Absolute Trusts, Bear Trust as they’re known, is probably the most basic type of trust. This is where you put the money into the trust and you know specifically from the outset who you want that beneficiary to be. It is similar to making it an outright gift but you have got this protection of the trust around it. It means then there is no tax on that trust. If you survive seven years, it will be free of inheritance tax, but they can be quite rigid and not particularly flexible. Legally, the beneficiaries of those processes can become entitled to them if they have got mental capacity or they are aged over 18. It does have other implications with that kind of trust, but it is a very simple kind of trust arrangement.

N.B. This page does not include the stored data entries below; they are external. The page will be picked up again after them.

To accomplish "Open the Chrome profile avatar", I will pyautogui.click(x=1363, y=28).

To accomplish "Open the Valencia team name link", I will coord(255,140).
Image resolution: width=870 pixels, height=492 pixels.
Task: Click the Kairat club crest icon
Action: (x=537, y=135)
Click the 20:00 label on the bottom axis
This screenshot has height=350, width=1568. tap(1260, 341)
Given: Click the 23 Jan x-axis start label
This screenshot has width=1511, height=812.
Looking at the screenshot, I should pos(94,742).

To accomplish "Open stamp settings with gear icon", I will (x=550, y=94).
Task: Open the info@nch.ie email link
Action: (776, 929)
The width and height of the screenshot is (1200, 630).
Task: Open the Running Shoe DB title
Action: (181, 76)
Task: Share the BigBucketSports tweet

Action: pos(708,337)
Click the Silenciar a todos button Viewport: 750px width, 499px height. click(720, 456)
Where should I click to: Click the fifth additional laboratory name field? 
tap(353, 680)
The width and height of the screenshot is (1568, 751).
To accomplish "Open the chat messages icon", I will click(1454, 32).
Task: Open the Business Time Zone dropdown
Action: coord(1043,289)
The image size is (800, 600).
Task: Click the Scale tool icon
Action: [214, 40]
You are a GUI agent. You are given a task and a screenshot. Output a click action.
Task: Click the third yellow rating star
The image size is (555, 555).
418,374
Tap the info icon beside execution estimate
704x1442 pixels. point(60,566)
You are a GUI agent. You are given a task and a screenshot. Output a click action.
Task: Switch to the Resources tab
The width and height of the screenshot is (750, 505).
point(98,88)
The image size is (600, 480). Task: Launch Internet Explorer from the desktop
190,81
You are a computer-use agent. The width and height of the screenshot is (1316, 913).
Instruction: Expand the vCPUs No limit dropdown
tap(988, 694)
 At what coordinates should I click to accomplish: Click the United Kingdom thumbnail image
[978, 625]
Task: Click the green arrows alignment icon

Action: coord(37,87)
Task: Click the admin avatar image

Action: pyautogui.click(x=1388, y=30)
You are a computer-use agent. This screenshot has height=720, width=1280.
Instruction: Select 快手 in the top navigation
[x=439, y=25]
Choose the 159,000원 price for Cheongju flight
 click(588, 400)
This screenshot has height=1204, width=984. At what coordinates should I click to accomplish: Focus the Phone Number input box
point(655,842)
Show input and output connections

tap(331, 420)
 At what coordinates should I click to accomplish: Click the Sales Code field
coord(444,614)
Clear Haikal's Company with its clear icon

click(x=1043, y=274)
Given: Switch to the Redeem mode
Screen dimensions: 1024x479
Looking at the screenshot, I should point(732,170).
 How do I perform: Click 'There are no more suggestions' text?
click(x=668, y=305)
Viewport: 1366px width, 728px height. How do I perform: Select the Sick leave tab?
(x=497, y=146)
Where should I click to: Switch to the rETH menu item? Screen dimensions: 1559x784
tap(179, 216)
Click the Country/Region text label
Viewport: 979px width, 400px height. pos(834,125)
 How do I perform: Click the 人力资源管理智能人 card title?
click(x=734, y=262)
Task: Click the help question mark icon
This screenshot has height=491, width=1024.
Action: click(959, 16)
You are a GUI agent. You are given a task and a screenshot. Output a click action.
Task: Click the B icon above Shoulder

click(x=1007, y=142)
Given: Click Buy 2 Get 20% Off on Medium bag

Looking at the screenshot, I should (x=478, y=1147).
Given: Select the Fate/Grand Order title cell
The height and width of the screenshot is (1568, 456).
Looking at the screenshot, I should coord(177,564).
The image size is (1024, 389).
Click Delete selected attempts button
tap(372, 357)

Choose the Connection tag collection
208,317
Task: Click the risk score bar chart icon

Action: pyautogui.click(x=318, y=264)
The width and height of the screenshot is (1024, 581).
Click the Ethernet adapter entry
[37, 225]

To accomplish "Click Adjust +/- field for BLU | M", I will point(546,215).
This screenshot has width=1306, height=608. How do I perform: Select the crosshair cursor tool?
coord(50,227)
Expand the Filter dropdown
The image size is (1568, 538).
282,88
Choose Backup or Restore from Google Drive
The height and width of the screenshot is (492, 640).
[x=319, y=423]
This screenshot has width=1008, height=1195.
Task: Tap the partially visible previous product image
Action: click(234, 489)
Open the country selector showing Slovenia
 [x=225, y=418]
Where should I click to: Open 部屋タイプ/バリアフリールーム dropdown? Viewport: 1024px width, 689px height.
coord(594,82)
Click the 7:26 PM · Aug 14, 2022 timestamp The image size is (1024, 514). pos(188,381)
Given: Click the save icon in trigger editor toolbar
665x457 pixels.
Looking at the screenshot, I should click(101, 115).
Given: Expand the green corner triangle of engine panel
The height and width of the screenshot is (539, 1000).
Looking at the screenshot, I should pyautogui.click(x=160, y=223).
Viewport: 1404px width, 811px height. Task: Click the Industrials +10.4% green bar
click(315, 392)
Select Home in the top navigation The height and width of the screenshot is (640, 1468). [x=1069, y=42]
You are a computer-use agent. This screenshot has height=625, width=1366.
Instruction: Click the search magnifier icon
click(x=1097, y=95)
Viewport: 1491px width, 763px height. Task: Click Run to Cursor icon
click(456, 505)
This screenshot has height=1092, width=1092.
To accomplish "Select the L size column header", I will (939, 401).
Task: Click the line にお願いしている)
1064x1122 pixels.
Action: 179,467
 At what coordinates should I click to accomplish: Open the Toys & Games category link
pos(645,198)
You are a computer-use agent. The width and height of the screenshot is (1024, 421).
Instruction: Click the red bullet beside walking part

Now, Discretionary Trusts give much greater flexibility. This is often used where you have got a range of beneficiaries or several beneficiaries who might want to benefit from this trust. You appoint the trustees, so these are the people who are going to look after the money in the trust on your behalf. They are responsible for not just managing the money within the trust, but also distributing that out and paying that out to the beneficiaries. They do have the discretion to decide where that is going to go, it will obviously be done in line with your wishes, but hence the name Discretionary Trust, because it is not a clear cut, ‘This is going to A, this is going to B’ etc.
Emma Knights
This person is definitely entitled to this money as such.
Vince Keen
They have much more flexibility, but they are more complicated when it comes to the tax side.
Emma Knights
Most definitely. So, give us a little overview.
Vince Keen
I am trying to keep this as simple as possible. If you are investing small or gifting smaller amounts into a trust, it is unlikely there will be any tax on putting that money into trust. If however, the gift is above £325,000, you could pay what is called an entry cost of up to 20%. So, firstly, there is Inheritance Tax potentially on the gift into the trust itself. Once the money is in the trust, every 10 years, there is then an additional potential for IHT, if it is above those allowances, then eventually, when someone exits the trust, which will be on the event of death. It is not simple; the rules have changed on this a few years ago now. It does mean for a lot of people, they will potentially limit the amount that they would want to put into that type of trust, because of the ongoing tax that may not be favourable.
Emma Knights
Most definitely. I think it is really important to say as well, that legislation changes all the time. Although these are the things that we are telling people today, actually, that could change at any time. Again, it is really important to keep taking advice and making sure that you keep on top of those things. So, if things do change, you know how your circumstances are going to be affected in future.
Vince Keen
Yeah, I mean, we saw that many, many years ago now. But in the past, your £325,000 allowance when you died, if you hadn’t used it, it is lost. Then the rules change that if you were married, that could transfer over to your surviving spouse, so they get the combined total of those. For many that was a big potential benefit and you have just got to then plan accordingly and adjust for that. Everything we are talking about today is based on the rules now. They could change in the future. So again, it is important to stay on top of all.
Emma Knights
This is definitely mind blowing, I do not know how you keep up with all this.
Vince Keen
The one thing I will just mention here is that there are other types of trusts, which are definitely more financial investment related. What I mean by that is there are certain types of trusts where, for example, you can still retain access to some of your capital. The Inheritance Tax premium of those is maybe not as favourable. Where you are keen to use a trust as that route, but still want to retain access to some of your capital, it is possible.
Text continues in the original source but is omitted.